Concentration of High-Tech Workers Has Benefits — and Costs
Scientists and engineers tend to work more productively in high-tech-intensive cities. With more opportunities to network with their peers, they appear to benefit from knowledge spillovers, and their firms benefit from a larger labor pool.
Productivity gains — defined as the number of patents produced in a year — increase steadily when firms in cities with smaller concentrations of research and development activity are compared to those in localities with larger concentrations, but production costs also increase. Gains outpace costs at low- to mid-level R&D concentrations, but the picture changes in urban areas with the highest agglomerations, such as Boston and San Francisco, where the difference between productivity gains and cost increases is close to zero.
Productivity increases at a steady rate as clusters of scientists and engineers grow larger, but associated R&D costs rise more rapidly at higher levels of agglomeration.
In Place-Based Productivity and Costs in Science (NBER Working Paper 30416), Jonathan Gruber, Simon Johnson, and Enrico Moretti estimate R&D costs for 133 metro areas and assess how productivity varies with the density of scientists. They build on Moretti’s earlier work to show that researchers located in an area with 10 percent more scientists in their field produce 0.7 percent more patents per year.

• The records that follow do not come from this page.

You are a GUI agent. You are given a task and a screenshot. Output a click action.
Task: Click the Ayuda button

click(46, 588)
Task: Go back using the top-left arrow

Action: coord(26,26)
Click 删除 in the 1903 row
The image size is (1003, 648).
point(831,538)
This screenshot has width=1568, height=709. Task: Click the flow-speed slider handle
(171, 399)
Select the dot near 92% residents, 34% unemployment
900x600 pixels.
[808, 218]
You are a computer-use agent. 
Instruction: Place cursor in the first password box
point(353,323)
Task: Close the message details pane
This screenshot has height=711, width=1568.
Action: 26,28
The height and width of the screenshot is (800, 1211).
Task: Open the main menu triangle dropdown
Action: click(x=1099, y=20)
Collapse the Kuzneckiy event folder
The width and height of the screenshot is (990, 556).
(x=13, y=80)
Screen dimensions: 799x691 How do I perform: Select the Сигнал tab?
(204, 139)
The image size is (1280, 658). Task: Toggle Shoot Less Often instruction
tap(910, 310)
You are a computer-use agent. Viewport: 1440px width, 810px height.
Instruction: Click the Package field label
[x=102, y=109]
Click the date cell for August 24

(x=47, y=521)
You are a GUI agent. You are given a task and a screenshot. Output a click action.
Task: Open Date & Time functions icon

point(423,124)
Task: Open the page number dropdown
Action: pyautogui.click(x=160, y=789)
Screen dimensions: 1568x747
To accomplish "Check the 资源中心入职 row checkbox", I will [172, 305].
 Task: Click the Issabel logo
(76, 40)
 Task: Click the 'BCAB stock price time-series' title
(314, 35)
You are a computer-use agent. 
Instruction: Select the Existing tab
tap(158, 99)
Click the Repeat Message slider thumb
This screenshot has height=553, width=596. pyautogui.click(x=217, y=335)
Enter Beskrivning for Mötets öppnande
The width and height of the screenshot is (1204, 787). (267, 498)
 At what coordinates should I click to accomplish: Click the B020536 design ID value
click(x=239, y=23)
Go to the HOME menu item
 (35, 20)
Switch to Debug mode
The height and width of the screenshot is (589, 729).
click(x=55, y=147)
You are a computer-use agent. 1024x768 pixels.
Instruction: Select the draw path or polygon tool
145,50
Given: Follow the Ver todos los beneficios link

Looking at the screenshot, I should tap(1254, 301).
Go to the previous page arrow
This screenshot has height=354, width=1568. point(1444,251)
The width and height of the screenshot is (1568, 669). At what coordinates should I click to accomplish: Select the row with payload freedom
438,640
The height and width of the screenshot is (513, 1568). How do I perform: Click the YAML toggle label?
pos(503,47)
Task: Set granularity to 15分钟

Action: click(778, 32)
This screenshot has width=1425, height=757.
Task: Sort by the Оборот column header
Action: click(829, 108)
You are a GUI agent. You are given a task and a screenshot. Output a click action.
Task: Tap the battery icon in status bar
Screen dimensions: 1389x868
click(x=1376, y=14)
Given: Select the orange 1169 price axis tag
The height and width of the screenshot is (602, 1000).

Productivity increases at a steady rate as clusters of R&D workers become more concentrated; however, R&D costs rise more rapidly at higher levels of agglomeration. This means that increased productivity delivers diminishing net returns to the firms carrying out this research.
The researchers find that, overall, R&D spending in an area with 10 percent more scientists is 0.1 percent more costly — well below the productivity gains delivered by agglomeration. But while the productivity gains from adding more scientists do not vary much by area, the costs of R&D do vary. In particular, in the cities with the highest concentration of scientists, each additional 10 percent increase in the number of scientists increases costs by 0.53 percent. This estimate is somewhat less than the estimated increase in productivity in these cities, but the researchers cannot reject the possibility that the two effects are of the same magnitude, that is, that cost increases are equal to the productivity gains.
The most expensive US metro areas in which to conduct R&D are San Jose-San Francisco-Oakland; Honolulu; and Boston-Worcester-Manchester. The least expensive are Dayton-Springfield-Greenville; Milwaukee-Racine-Waukesha; and Grand Rapids-Muskegon-Holland. The cost of doing business is 38 percent higher at the top than at the bottom, and the difference in the cost of housing is even greater, ranging between 49 and 99 percent depending on the location.
R&D has become increasingly concentrated. As of 2009, the top 10 metro areas for computer science accounted for 70 percent of all US inventors, for semiconductors 79 percent, and for biology and chemistry 59 percent.
Congress is considering legislation that could provide incentives for R&D activity in new tech hubs instead of what the study calls “existing coastal superstar cities.” The researchers identify, but do not quantify, three potential benefits associated with greater dispersion of technology-intensive R&D jobs: bringing new jobs to depressed regions, reducing the national economy’s vulnerability to geographic shocks such as hurricanes and earthquakes, and generating broader political support for science spending by increasing the voter base it would benefit.